A cold, dilute nitric leach will strip the gold plating from those Kovar lids in few days.
It will not eat the kovar nor the gold, but it will take the nickel between them.


----------



## goldsilverpro (Jun 20, 2016)

The problem with those gold plated lids is that most all are attached with an 80/20, gold/tin braze and that's where the majority of the value is. I've never tried Sam's method of cold dilute HNO3 to dissolve the nickel. It sounds feasible for the gold plate but I have doubts about the braze. What's your experience with that, Sam.


----------



## samuel-a (Jun 27, 2016)

Chris,

It usually takes the nickel under the brazed area as well. There are some spots on the braze line that resist the attack. 
I believe it is due to the braze passing through the nickel layer and binding to the kovar base.


----------



## goldsilverpro (Jun 27, 2016)

I learned something and it's a good thing to put in my memory bank. I would therefore use Sam's method of weak cool nitric. I would give it a good stir every so often. The nitric will passivate the Kovar once the Ni is gone. The 80/20, Au/Sn eutectic melts at 280C (561F). They applied the braze a little hotter than that, but not much. That's not very hot but, in the middle of the lid, the Ni would be the thinnest and I can see the the braze penetrating the Ni there. No type of electroplating is uniform on a part. For the lid, the Au and Ni will be thickest on the corners/edges and thinnest on the center. The definition of eutectic is that particular alloy (in %'s) that has the lowest melting point. For Au/Sn, it is 80% Au/20% Sn.

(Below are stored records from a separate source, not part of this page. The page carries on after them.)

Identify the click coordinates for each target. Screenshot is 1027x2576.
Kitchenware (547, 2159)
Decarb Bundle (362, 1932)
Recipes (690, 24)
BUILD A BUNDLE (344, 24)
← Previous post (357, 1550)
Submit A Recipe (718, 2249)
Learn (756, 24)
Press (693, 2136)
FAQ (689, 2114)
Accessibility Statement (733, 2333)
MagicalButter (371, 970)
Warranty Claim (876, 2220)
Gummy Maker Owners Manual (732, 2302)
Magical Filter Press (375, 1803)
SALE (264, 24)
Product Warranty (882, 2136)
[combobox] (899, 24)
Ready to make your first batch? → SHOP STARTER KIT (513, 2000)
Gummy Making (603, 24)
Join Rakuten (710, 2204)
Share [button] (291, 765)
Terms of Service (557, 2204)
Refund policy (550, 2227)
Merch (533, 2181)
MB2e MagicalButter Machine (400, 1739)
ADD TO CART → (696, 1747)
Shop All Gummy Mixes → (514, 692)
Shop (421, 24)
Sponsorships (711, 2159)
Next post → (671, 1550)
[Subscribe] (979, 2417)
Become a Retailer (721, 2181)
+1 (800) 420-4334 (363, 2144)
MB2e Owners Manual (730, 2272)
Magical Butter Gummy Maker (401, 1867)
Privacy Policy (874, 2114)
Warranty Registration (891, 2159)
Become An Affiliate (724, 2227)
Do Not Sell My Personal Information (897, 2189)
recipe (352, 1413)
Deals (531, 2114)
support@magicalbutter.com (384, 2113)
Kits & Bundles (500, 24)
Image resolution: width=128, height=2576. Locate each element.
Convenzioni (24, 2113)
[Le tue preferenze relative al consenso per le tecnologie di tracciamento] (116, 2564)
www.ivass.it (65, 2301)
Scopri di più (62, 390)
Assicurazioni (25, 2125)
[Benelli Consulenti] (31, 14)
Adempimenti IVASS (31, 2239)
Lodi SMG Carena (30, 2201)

What strength HNO3, Sam? How long does it take?


----------



## samuel-a (Jun 28, 2016)

I'm using 50/50 i.e.- nitric 67%/water. I'm sure even weaker 1/2 nitric/water will do the trick.
It does take a few days, depending on the ambient temperature.

The main issue, and it's not a big deal is that the foils are quite thick and it take some time washing if off the lid.
p.s. - i always twist the lid to 45 angle so nothing will lie flat on the bottom or on each other.

Heating this solution would be a bad choice - the kovar will react spontaneously at an unknown (to me) temperature all at once and may cause a major spill.


----------



## kernels (Jun 28, 2016)

Hi Sam, I assume this is no use with Pentium 4 lids then ? I believe they are plated copper / brass. How do you identify the kovar lids ? Are they strongly magnetic ?


----------



## UncleBenBen (Jun 28, 2016)

kernels said:


> How do you identify the kovar lids ? Are they strongly magnetic ?



Yes. Kovar is made up of mostly iron in the alloy.


----------



## saadat68 (Feb 2, 2019)

Hi 
After some research, I couldn't find a process for kovar CPU lids 
What is the best process? 
1- Process them in dilute nitric and separate gold foils with toothbrush? (As Sam explained)
2- Process them in hot nitric to dissolve kovar?
3- Process them in hot hcl to dissolve kovar?

And I must say acids are very cheap here!

Thanks


----------



## denim (Feb 2, 2019)

In my limited experience I have found dilute nitric works very well. Takes a little time (days) but gold comes off in nice foils.


----------